• [Information]:
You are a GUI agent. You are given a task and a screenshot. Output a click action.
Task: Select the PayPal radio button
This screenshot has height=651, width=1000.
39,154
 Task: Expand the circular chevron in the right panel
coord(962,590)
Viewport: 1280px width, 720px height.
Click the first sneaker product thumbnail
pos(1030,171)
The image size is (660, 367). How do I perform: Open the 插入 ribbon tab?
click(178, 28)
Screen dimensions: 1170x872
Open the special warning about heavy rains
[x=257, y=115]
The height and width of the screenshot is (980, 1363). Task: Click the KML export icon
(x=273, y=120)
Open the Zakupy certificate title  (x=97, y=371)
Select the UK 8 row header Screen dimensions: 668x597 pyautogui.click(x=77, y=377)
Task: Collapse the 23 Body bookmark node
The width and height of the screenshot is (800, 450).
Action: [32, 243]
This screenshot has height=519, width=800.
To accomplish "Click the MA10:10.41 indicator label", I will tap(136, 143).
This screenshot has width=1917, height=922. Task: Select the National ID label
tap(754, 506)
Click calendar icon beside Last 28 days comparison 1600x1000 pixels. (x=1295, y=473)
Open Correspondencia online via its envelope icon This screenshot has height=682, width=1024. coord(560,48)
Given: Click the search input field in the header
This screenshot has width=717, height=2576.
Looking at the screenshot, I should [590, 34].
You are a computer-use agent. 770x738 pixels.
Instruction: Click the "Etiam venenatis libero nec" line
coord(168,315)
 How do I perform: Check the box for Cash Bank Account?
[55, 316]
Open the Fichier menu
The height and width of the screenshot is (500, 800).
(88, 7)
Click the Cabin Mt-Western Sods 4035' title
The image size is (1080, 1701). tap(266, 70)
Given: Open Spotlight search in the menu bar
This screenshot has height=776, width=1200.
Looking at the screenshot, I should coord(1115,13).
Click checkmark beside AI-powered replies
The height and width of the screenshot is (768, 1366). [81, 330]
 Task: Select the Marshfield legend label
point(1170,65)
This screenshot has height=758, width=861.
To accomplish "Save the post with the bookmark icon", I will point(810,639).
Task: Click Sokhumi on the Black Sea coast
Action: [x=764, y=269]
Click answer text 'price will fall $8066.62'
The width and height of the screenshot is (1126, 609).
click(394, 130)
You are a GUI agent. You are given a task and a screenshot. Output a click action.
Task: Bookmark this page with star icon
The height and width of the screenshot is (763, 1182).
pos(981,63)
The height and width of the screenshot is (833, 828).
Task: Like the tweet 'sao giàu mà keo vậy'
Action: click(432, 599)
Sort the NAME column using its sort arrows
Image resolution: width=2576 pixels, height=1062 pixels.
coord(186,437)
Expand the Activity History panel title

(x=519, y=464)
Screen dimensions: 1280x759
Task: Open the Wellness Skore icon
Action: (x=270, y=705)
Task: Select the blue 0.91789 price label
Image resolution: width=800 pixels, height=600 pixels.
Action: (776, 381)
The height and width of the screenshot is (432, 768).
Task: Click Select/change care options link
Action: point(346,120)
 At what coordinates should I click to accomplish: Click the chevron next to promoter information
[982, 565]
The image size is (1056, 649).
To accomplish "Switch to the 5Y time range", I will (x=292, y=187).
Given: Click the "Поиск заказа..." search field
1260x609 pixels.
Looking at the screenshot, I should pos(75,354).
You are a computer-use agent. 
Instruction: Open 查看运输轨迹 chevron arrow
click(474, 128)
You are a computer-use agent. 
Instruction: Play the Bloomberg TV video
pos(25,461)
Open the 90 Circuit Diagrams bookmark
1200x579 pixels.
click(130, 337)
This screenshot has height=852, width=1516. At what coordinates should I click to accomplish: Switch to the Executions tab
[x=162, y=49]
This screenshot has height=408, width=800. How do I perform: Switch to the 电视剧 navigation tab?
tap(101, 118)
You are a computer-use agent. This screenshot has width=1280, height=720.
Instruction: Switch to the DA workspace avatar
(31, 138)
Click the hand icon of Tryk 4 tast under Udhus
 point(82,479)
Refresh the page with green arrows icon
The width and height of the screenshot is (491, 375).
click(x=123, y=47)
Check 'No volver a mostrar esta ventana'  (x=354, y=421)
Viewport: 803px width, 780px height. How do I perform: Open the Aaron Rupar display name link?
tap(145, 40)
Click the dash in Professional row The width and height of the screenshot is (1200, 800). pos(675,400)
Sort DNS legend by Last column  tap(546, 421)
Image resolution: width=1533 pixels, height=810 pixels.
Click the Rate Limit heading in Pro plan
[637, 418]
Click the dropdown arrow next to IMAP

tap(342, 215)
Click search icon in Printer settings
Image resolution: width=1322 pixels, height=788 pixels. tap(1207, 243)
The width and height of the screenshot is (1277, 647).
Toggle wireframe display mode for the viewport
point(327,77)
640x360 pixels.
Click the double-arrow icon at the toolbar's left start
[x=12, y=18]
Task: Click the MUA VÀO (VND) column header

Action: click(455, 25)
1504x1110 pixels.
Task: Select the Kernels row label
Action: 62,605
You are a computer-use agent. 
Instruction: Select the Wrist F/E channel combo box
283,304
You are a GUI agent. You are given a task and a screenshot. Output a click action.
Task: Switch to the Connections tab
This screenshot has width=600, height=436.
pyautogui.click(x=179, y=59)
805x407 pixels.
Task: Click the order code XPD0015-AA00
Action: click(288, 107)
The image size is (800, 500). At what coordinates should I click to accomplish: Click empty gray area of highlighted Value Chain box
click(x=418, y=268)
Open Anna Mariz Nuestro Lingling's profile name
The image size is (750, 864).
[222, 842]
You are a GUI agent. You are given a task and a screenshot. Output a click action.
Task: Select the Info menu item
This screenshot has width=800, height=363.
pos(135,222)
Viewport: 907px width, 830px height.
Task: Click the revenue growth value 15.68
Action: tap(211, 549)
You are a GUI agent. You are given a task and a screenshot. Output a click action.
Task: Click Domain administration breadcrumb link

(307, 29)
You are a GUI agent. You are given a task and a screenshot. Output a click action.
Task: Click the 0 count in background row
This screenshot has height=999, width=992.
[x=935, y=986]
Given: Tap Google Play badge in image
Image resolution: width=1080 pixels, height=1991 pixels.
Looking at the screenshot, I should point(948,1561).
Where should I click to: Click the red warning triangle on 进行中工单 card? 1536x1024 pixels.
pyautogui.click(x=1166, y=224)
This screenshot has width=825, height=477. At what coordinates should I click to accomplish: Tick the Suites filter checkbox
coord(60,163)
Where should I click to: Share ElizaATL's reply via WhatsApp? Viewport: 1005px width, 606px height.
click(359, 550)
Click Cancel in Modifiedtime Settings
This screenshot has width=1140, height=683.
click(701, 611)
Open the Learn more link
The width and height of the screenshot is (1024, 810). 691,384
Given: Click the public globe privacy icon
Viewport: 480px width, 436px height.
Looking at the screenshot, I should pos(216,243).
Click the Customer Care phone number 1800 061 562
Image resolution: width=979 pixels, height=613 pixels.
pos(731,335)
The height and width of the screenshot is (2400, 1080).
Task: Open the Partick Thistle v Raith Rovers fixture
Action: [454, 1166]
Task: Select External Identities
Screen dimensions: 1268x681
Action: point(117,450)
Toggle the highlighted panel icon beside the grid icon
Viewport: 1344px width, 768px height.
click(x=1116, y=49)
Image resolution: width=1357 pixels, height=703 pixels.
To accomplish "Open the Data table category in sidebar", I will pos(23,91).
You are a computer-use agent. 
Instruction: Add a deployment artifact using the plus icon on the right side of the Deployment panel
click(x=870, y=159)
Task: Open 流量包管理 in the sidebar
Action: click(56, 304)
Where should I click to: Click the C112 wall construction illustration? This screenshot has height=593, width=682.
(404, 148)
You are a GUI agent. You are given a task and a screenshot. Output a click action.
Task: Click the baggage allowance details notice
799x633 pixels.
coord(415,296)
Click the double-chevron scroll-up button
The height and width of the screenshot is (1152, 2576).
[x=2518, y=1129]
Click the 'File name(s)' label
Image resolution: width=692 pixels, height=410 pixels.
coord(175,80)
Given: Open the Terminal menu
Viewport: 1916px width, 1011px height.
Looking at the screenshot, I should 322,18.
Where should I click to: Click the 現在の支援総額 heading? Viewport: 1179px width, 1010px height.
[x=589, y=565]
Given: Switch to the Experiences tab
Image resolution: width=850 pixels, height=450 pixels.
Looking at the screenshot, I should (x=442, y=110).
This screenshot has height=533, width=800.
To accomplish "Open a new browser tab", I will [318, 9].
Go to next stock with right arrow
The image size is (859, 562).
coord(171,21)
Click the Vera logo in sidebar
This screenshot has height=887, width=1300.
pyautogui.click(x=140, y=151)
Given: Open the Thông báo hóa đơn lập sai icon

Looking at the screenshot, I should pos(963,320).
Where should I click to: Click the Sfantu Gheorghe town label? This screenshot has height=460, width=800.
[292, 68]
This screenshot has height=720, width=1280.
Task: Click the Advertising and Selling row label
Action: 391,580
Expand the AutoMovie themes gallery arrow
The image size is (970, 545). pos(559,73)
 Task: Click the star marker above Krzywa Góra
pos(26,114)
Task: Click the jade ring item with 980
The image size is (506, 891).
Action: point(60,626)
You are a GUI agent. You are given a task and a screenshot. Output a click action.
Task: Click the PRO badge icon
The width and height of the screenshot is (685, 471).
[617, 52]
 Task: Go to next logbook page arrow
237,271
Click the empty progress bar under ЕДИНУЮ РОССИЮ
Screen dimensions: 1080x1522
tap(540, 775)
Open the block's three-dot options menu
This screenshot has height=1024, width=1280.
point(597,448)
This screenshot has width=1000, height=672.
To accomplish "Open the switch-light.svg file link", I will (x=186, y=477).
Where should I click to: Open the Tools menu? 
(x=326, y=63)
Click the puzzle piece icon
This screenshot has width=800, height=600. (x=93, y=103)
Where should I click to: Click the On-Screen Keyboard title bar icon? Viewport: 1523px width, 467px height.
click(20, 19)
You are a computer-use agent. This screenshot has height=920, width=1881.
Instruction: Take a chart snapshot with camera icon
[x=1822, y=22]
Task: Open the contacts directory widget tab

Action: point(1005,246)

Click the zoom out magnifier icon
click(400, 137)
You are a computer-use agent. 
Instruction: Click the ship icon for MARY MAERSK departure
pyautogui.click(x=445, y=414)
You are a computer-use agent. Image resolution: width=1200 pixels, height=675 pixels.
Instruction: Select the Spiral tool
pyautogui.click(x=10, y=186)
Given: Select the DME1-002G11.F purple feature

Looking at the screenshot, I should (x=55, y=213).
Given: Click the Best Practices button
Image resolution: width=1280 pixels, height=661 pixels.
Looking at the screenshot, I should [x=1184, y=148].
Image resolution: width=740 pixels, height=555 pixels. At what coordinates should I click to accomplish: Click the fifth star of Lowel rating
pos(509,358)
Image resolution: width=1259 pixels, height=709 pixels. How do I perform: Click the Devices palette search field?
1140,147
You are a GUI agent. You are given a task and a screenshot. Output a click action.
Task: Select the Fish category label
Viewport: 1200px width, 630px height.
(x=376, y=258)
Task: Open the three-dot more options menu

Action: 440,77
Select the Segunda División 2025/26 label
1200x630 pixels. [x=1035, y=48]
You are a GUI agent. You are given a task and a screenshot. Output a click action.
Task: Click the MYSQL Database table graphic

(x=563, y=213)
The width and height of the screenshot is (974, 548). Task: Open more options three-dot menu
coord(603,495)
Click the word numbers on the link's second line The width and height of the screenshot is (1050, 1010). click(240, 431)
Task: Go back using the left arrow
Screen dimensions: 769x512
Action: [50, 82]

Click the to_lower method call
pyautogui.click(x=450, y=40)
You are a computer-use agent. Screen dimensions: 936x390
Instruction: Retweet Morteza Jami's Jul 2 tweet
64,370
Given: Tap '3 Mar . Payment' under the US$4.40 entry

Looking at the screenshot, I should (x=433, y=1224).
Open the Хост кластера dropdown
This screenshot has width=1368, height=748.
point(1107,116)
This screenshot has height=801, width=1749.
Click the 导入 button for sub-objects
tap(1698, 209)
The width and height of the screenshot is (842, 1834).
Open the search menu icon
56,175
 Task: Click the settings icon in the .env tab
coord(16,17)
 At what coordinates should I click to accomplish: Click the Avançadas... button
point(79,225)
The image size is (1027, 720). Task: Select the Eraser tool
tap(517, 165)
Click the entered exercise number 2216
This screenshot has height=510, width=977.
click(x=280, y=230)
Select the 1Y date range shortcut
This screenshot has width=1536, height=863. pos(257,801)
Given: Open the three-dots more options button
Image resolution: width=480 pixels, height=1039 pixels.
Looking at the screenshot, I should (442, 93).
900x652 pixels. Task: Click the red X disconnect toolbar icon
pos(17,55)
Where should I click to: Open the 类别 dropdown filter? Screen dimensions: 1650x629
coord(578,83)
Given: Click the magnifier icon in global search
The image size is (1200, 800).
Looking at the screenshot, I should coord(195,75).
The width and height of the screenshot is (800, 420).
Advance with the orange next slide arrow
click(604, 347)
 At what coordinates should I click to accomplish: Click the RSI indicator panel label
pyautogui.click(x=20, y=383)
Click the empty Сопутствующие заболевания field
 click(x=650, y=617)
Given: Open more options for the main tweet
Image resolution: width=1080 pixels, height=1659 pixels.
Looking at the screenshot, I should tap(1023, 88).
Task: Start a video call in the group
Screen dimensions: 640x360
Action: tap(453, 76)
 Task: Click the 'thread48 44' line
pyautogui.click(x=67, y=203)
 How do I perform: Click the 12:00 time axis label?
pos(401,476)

• [Exercise details]: In the material above, transcribe exactly the lines beginning at the one with "Open Anna Mariz" and ending at the one with "Task: Select the Info menu item", both included.

• [Written solution]:
Open Anna Mariz Nuestro Lingling's profile name
The image size is (750, 864).
[222, 842]
You are a GUI agent. You are given a task and a screenshot. Output a click action.
Task: Select the Info menu item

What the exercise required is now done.